Attention deficit hyperactivity disorder (ADHD) - Treatment

Read about treatment for attention deficit hyperactivity disorder (ADHD), which can help relieve the symptoms and make the condition much less of a problem in day-to-day life.

https://www.nhs.uk/conditions/attention-deficit-hyperactivity-disorder-adhd/treatment/

Batalax · 27/04/2023 09:21

Yes go back to the go and say you need a referral to someone who can prescribe the meds.

KittyAlfred · 27/04/2023 09:24

Batalax · 27/04/2023 09:21

Yes go back to the go and say you need a referral to someone who can prescribe the meds.

I assume you mean GP.
As a GP I can tell you we have zero power in these situations. Zero.
There'll be one CAMHS dept for the area, and no NHS alternatives. Private appointments are not arranged by the GP, patients can do that themselves.

x2boys · 27/04/2023 09:25

Spottycarousel · 27/04/2023 09:19

Tell ss you can no longer cope. My situation was different but this is what i had to do. I was battling with a chronic illness and a ds with autism and ld. In my case I knew I absolutely could not cope any longer and social services could see that and provided respite and carers.

I know It's different with your son but you might need to be really firm and clear and say you just cannot continue because he is a risk to you and your other children and your property.

It's not that simple ,and takes ages we are supposed to have two overnight respite a month ,we were assessed in December,we were moved up.the waiting list in February because my oldest non disabled child was admitted to critical care, and is still.recovering now ,we are still, waiting there are lots of families in the same boat unfortunately.

RoseBucket · 27/04/2023 09:25

Has he got an escape room, shed, garage, to go to? My neighbour has a similar issue with one of their children, he once threw his poor mum down the stairs, he has an escape place which has helped all of them. I know everyone is different but I hope you receive help.

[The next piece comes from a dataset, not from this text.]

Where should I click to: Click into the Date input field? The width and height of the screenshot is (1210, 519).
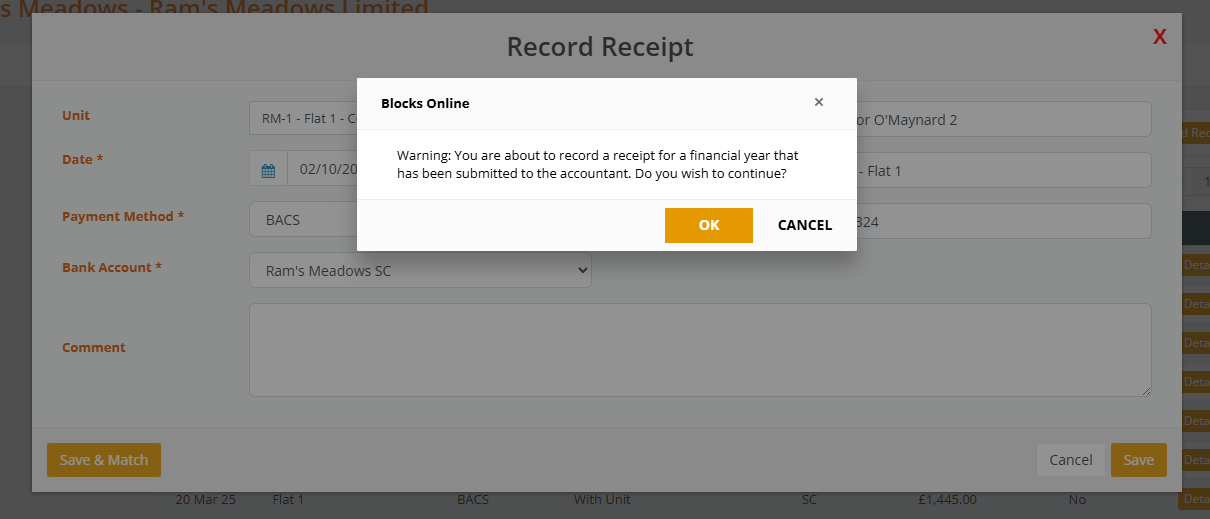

It also comes under domestic abuse legislation now and don’t know if that helps with gaining support.

littleripper · 27/04/2023 09:25

If you can afford it speak to Warwick Dyer: https://www.behaviourchange.com/theoretical-basis-of-warwicks-work-all.htm
I know these approaches are seen as very harsh on MN but I have seen this technique work on a 15 yo with similar issues to your DS.

Behaviour at home

Why should parents and Schools seek our help for behaviour?

https://www.behaviourchange.com/theoretical-basis-of-warwicks-work-all.htm

holaholiday · 27/04/2023 09:27

i really recommend the book "How not to Murder your ADHD child" written by a lady with ADHD herself who worked as a counsellor for young offenders...a huge proportion of those in young offenders/prison have undiagnosed and unmedicated ADHD. I think your child absolutely NEEDS to try meds asap...its not fair on him, you or your family and another psychiatrist would probably prescribe on the basis of what you have told us...how you access this is the problem!! Have you the financial means to pursue it again?

YouCould · 27/04/2023 09:28

Sorry you are having to deal with this.

I've no advice about the overall issue but wanted to suggest that you sort out your sons phone so that he can't turn of find my phone. I imagine it might cause a massive argument but if he is going out at night it might be worth it in the long term.

You can leave all the other setting unrestricted if you are ok with that but just have find myphone locked.

Good luck.

Acheybreakyhead · 27/04/2023 09:28

Do your CAMHS team have a crisis line? Try calling them during his next episode as often mental health services won't step in until crisis point.